**RECORDS SHOWN:**
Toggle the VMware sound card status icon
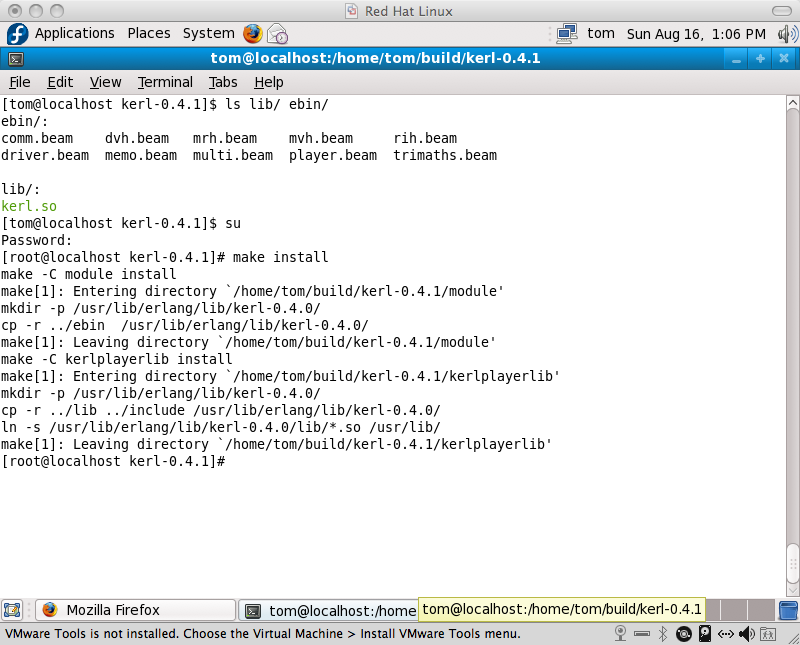The width and height of the screenshot is (800, 645). coord(749,634)
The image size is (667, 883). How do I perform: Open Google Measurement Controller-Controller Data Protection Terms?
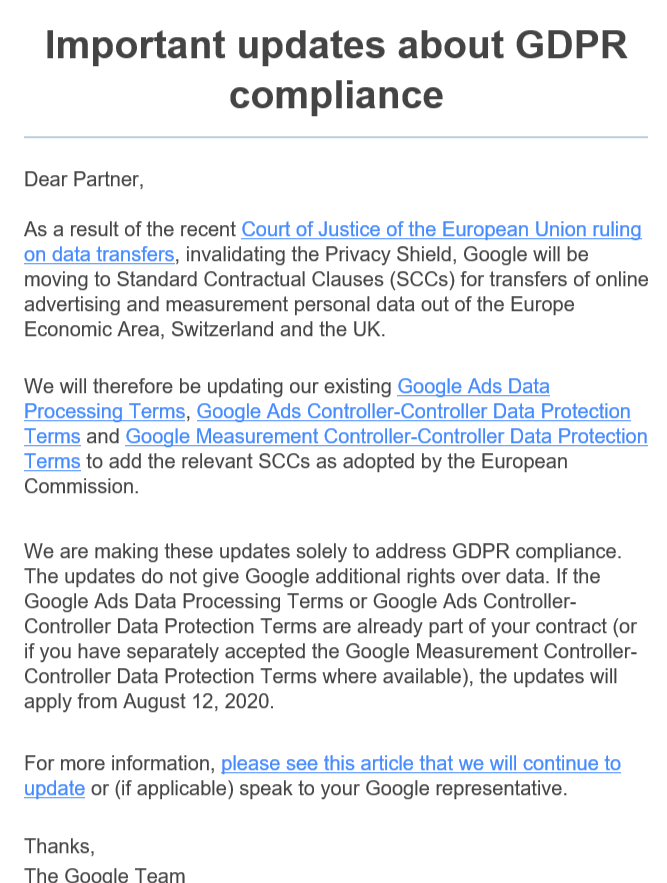[386, 436]
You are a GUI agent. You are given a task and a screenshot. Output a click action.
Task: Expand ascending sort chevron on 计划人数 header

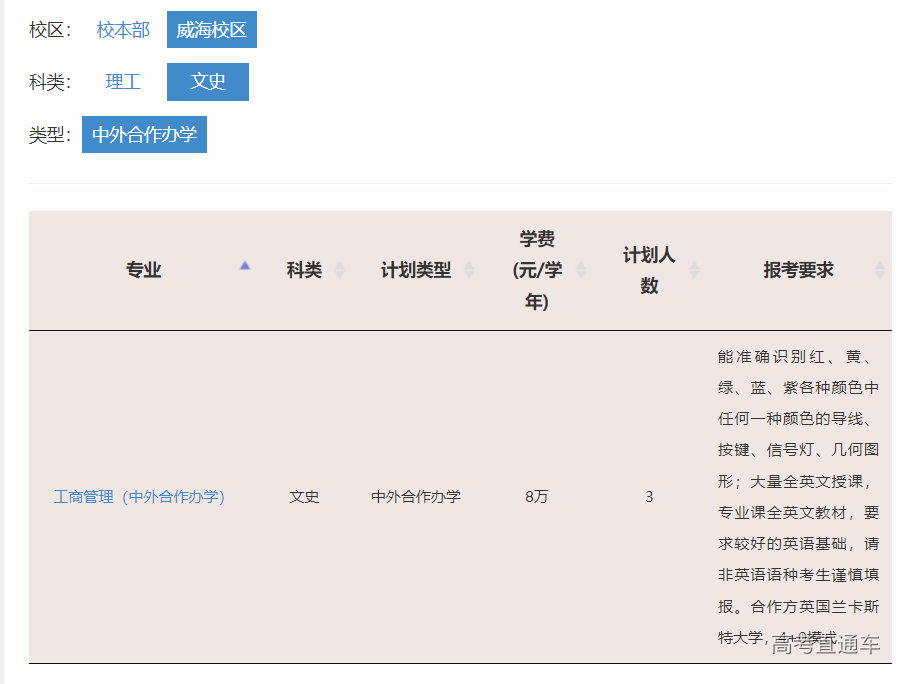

**EXERCISE DIRECTIONS:**
Return the full listing above exactly as written, and omit the pictures.

**ANSWER:**
Toggle the VMware sound card status icon
The width and height of the screenshot is (800, 645). coord(749,634)
The image size is (667, 883). How do I perform: Open Google Measurement Controller-Controller Data Protection Terms?
[386, 436]
You are a GUI agent. You are given a task and a screenshot. Output a click action.
Task: Expand ascending sort chevron on 计划人数 header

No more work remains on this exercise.